7 HIPAA Security Risk Myths Debunked

In place since 1996, the Health Insurance Portability and Accountability Act – otherwise known as HIPAA – still manages to confuse those working in the healthcare industry.

Healthcare providers, organizations and agencies under HIPAA must comply with certain requirements to protect the privacy and security of health information and must provide individuals with certain rights. If any rights are violated, it could lead to hefty fines (upwards of $50,000), potential loss of medical licensing, and in severe cases, criminal consequences.

As the saying goes, knowledge is power, and so here are the top 7 HIPAA security risk myths and their actual truths to improve your practice.

1. If healthcare facilities try their best to protect health information, there will be no security issues.

There is a specific regimen that needs to be followed to ensure the protection of health information. There must be documentation, dates and signatures at any time of access to protected health information or else access will not be considered legitimate – leading to risk of HIPAA violation.  

2. HIPAA does not allow healthcare providers to share a patient’s information with family members or care givers.

As long as the patient has given his or her written consent, then by HIPAA standards health care providers are cleared to release this information.

3. A physician is prohibited from treating a patient if he/she does not sign the privacy acknowledgement form.

Seen as a form of discrimination, this is why this myth is false. However, if a patient does fail to sign the privacy acknowledgement form for whatever reason, there are two things they need to know about: the physician cannot be held accountable for any privacy-related issues, and the doctor is still allowed to treat him/her.

4. Healthcare providers must release all of a patient’s medical information to him or her.

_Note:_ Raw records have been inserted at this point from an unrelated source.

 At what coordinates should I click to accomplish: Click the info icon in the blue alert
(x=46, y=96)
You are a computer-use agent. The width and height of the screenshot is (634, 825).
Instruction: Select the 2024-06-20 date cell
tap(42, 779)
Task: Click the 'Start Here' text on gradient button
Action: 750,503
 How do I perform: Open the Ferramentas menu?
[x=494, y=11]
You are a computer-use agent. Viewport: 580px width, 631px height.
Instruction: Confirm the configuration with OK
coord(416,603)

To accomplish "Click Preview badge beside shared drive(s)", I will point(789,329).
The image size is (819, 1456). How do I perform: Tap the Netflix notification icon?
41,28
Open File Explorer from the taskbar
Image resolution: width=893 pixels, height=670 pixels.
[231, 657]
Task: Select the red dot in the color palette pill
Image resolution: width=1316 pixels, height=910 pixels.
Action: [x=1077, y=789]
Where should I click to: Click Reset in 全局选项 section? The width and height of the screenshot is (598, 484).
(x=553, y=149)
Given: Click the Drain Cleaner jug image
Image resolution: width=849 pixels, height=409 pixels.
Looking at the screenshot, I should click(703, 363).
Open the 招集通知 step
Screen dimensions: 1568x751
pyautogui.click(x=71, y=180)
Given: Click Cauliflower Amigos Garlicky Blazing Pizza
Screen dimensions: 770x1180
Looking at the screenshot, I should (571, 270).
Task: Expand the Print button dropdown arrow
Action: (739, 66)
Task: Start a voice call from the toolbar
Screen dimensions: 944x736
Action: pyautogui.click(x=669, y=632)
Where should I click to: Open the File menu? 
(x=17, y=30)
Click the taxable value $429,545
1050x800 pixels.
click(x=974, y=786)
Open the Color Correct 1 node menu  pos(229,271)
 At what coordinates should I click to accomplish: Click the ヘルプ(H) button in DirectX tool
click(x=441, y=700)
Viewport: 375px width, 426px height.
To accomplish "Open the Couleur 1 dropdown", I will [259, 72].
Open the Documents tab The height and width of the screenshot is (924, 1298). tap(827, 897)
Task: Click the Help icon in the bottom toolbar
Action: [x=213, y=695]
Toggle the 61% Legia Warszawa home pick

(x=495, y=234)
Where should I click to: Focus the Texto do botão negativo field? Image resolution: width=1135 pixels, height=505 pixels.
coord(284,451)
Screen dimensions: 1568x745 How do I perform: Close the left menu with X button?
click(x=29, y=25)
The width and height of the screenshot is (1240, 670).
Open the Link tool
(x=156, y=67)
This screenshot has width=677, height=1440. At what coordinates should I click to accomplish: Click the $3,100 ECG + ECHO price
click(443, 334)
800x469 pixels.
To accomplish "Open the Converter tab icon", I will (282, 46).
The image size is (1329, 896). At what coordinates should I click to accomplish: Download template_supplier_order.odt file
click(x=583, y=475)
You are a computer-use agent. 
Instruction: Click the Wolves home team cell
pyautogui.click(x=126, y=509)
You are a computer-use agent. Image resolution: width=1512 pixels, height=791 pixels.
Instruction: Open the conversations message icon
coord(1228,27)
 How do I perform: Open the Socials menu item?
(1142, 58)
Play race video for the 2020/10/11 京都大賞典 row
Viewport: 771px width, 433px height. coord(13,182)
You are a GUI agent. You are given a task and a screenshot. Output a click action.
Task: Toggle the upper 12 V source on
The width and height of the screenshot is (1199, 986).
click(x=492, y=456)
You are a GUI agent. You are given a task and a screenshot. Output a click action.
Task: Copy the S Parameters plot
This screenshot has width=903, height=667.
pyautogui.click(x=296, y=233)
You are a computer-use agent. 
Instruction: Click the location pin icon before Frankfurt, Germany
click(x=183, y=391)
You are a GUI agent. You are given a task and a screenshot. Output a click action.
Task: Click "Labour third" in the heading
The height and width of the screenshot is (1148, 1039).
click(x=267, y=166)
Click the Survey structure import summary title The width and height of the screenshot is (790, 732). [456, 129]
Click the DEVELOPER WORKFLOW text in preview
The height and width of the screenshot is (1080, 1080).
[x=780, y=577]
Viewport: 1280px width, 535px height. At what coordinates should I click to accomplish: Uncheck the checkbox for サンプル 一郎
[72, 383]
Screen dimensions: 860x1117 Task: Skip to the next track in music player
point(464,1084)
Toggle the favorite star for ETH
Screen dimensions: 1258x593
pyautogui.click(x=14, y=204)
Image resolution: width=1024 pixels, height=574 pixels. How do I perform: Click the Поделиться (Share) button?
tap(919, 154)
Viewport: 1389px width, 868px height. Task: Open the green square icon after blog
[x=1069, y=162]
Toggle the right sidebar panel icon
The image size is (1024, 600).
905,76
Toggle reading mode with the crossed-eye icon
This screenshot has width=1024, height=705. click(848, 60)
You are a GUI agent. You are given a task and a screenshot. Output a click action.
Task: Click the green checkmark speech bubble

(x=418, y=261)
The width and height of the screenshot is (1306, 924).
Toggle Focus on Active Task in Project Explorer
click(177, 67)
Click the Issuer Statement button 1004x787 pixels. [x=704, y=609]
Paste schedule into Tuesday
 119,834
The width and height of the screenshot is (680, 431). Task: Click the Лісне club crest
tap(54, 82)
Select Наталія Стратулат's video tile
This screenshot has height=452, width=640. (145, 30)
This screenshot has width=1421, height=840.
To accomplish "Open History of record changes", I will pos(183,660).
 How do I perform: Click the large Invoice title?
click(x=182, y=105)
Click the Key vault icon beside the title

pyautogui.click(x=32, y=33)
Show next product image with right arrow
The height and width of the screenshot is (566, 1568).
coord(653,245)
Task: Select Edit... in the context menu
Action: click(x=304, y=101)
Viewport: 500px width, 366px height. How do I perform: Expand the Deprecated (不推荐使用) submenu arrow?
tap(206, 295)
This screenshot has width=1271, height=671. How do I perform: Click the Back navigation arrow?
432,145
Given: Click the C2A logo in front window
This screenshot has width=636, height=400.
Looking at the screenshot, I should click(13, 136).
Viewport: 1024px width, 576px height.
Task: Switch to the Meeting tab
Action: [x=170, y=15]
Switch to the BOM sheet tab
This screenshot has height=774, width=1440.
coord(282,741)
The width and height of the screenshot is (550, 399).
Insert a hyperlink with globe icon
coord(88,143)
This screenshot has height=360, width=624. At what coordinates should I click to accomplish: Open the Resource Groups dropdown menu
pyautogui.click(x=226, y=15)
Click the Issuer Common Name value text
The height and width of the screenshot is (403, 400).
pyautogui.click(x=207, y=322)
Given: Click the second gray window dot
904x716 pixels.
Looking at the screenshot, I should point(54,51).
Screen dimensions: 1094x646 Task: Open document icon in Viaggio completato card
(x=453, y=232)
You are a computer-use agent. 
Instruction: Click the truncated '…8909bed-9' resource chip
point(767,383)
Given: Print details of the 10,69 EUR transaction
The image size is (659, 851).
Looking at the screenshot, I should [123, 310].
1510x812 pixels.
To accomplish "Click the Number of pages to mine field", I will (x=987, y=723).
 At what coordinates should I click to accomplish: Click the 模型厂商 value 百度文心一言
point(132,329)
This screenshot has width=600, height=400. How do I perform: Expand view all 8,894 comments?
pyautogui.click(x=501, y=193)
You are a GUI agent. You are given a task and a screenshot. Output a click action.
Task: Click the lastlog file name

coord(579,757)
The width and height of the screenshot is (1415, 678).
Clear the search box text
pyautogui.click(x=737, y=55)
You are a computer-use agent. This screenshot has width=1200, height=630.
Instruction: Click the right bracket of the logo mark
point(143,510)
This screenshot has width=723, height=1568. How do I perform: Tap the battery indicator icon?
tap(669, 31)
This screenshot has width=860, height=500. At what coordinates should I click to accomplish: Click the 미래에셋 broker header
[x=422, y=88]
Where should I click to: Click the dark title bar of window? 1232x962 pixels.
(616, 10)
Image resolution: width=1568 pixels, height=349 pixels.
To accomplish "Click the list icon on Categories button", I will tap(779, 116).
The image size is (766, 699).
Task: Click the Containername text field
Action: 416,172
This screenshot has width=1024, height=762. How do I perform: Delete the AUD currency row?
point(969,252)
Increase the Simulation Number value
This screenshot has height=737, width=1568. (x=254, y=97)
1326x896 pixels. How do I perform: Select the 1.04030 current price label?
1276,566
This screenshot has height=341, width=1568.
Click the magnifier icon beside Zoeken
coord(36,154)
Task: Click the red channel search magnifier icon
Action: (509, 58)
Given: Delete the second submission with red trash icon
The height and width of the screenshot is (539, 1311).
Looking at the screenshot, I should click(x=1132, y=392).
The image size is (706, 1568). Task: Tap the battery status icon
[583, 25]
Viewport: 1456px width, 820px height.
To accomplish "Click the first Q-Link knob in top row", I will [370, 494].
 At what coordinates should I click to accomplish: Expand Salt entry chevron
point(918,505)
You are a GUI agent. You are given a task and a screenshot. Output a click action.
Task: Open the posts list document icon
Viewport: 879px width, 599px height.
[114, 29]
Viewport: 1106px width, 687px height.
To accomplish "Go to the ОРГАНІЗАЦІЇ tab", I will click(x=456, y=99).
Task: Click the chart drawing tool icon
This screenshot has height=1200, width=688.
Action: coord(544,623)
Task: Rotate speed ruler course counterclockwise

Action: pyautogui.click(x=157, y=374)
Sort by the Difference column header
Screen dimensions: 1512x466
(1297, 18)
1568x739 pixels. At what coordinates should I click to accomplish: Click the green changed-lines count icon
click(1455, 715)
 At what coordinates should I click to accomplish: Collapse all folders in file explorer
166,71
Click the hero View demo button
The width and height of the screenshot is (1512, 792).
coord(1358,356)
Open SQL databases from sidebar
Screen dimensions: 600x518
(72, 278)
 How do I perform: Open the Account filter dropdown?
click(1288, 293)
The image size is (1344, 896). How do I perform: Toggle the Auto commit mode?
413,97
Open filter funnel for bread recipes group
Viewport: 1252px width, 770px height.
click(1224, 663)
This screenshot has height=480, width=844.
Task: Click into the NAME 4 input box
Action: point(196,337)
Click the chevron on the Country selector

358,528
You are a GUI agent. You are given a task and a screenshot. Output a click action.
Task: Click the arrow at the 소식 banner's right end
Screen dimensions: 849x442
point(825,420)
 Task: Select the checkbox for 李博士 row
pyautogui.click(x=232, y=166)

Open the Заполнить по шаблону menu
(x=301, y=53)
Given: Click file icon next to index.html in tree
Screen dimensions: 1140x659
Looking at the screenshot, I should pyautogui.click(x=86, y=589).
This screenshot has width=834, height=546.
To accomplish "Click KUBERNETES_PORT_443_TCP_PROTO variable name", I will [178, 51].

There are actually two cases in which a healthcare provider can refuse a patient access to his medical information. If a healthcare provider has reason to believe that any information revealed in a patient’s medical information could lead him or her to cause self-injury, then refusal of access is permitted. Also, if any medical information request forms are not filled out by a patient when requesting access, a healthcare provider can refuse access to such information.

5. Healthcare facilities are not permitted to release health information to the press pertaining to accident or crime victims.

HIPAA permits certain health information to be released to the public and/or press from the healthcare facility. However, if a patient wants full privacy of his information, he is expected to put it in writing that all health information is forbidden to disclosure.

6. Healthcare providers cannot exchange protected health information with one another unless the patient gives his or her written consent.

False. Healthcare providers can in fact exchange protected health information as long as it pertains to the treatment of the patient. They are required to use health information exchange (HIE) to ensure the information is kept protected and secure.

7. Email exchange between doctors and patients is restricted by HIPAA.

While email exchange is acceptable, security associated with regular email is the issue. HIPAA suggests that doctors and patients find an email service that provides safeguards, for example, email encryption.

BONUS MYTH

8. HIPAA does not allow healthcare facilities to use medical information for marketing reasons.

HIPAA’s restrictions pertaining to this myth are still unclear. While there are certainly cases where a patient’s HIPAA rights may be violated, a healthcare facility opening a new fundraising program could use a patient’s medical information (with consent) to raise awareness.